Click in "Save" and it's done. Your GitLab project must be connected to your Kubernetes cluster now.
Deploy
In your deploy job (in the pipeline), you'll need some environment variables to access your cluster using the kubectl command, here is a list of all the variables available:
https://docs.gitlab.com/ee/user/project/clusters/index.html#deployment-variables
To have these variables injected in your deploy job, there are some conditions:
You must have added correctly the Kubernetes cluster into your GitLab project, menu "Operations" > "Kubernetes" and these steps that I described above
Your job must be a "deployment job", in GitLab CI, to be considered a deployment job, your job definition (in your .gitlab-ci.yml) must have an environment key (take a look at the line 31 in this example), and the environment name must match the name you used in menu "Operations" > "Environments".

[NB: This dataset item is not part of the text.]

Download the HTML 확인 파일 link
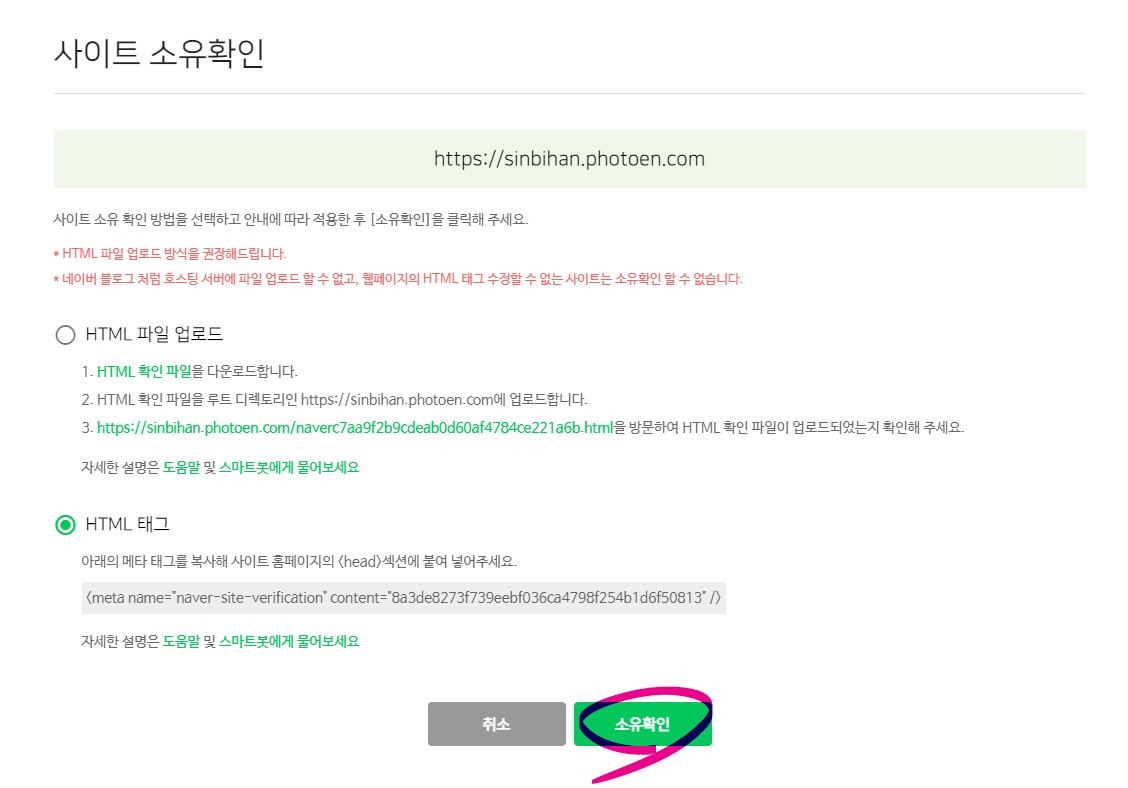This screenshot has height=788, width=1128. click(144, 371)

Here are an example of a .gitlab-ci.yml with three stages:
Build: it builds a docker image and push it to gitlab private registry
Test: it doesn't do anything yet, just put an exit 0 to change it later
Deploy: download a stable version of kubectl, copy the .kube/config file to be able to run kubectl commands in the cluster and executes a kubectl cluster-info to make sure it is working. In my project I didn't finish to write my deploy script to really execute a deploy. But this kubectl cluster-info command is executing fine.
Tip: to take a look at all the environment variables and their values (Jenkins has a page with this view, GitLab CI doesn't) you can execute the command env in the script of your deploy stage. It helps a lot to debug a job.
I logged into our GitLab-Ci backend today and saw a 'Kubernetes' button — along with an offer to save $500 at GCP.
GitLab Kubernetes
URL to hit your repo's Kubernetes GitLab page is:
https://gitlab.com/^your-repo^/clusters
As I work through the integration process I will update this answer (but also welcome!).